Müller’s monograph “On Imaginary Apparitions” was also published in 1826. According to this theory the eye as a sensory system not only reacts to external optical stimuli but can also be excited by internal stimuli generated by the imagination. Thus, persons who report seeing religious visions, ghosts, or phantoms may actually be experiencing optical sensations and believe them to be of external origin, even though they do not in fact have an adequate external stimulus.
Maintaining an almost incredible level of output at Bonn, he examined many problems in physiology, development, and comparative anatomy. He studied the passage of impulses from afferent nerves (going to the brain and spinal cord) to efferent nerves (going away from the same centres), further elucidating the concept of reflex action. By careful experiments on live frogs, he confirmed the law named after Charles Bell and François Magendie, according to which the anterior roots of the nerves originating from the spinal cord are motor and the posterior roots are sensory. He investigated the nervous system of lower animal species, the intricate structure of glands, and the process of secretion. When tracing the development of the genitalia, he discovered what is now known as the Müllerian duct, which forms the female internal sexual organs. He contributed to knowledge of the composition of the blood and lymph, the process of coagulation, the structure of lymph hearts of frogs, the formation of images on the retina of the eye, and the propagation of sound in the middle ear.
In 1833 Müller was called to Berlin to succeed Rudolphi. In his new post he again carefully explored many problems concerning animal function and structure. His early years in Berlin were devoted mainly to physiology. His Handbuch der Physiologie des Menschen für Vorlesungen stimulated further basic research and became a starting point for the mechanistic concept of life processes, which was widely accepted in the second half of the 19th century.

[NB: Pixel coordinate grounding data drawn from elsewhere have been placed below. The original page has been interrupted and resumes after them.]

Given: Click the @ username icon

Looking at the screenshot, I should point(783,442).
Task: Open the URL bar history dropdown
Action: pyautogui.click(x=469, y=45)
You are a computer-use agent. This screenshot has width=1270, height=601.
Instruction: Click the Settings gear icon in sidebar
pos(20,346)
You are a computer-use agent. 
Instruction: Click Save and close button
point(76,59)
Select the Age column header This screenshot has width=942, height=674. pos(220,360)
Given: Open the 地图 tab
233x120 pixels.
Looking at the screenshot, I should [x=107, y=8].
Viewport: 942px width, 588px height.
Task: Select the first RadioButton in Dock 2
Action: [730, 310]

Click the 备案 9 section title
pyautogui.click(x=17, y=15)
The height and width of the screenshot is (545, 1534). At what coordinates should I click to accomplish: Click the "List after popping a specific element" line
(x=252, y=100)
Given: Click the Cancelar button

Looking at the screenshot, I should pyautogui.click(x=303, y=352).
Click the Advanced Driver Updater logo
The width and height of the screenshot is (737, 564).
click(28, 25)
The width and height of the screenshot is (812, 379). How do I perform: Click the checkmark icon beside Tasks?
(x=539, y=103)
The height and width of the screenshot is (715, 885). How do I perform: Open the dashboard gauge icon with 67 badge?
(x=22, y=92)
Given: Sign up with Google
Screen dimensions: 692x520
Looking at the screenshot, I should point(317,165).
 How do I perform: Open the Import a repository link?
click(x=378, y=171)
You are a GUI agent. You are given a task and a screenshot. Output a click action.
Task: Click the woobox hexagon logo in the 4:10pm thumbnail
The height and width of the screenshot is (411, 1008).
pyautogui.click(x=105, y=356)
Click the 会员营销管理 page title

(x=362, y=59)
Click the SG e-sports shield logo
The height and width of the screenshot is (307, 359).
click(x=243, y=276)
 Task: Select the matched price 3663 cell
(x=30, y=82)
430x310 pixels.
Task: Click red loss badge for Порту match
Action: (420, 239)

Inspired by the vast Berlin anatomical collection, Müller became interested again in pathology. After the demonstration by his assistant, Theodor Schwann, that the cell was the basic unit of structure in the animal body, he concentrated on the cellular structure of tumours with the aid of a microscope. In 1838 his work Über den feineren Bau und die Formen der krankhaften Geschwülste (On the Nature and Structural Characteristics of Cancer, and of Those Morbid Growths Which May Be Confounded with It) began to establish pathological histology as an independent branch of science. Müller also distinguished himself as a teacher. His students included the renowned physiologist and physicist Hermann Helmholtz and the cellular pathologist Rudolf Virchow.
Beginning in 1840 Müller increasingly focused his research on comparative anatomy and zoology, in so doing becoming one of the most respected scholars in these subjects. He was a master at collecting and classifying specimens; he devised an improved classification of fish and, based on an ingenious analysis of vocal organs, did the same for singing birds. For several years he concentrated on the lowest forms of marine vertebrates, the Cyclostomata and Chondrichthyes. He painstakingly described the structures and complex development of members of various classes of the invertebrate phylum Echinodermata. His last research activities were concerned with the marine protozoans Radiolaria and Foraminifera.
In 1827, 1840, and 1848, Müller suffered periods of depression that rendered him incapable of working for months on end. They may perhaps be attributed—as his periods of explosive productivity—to a manic-depressive disposition. It may also be regarded as the cause of his death in 1858. Some scholars have concluded that he died by his own hand.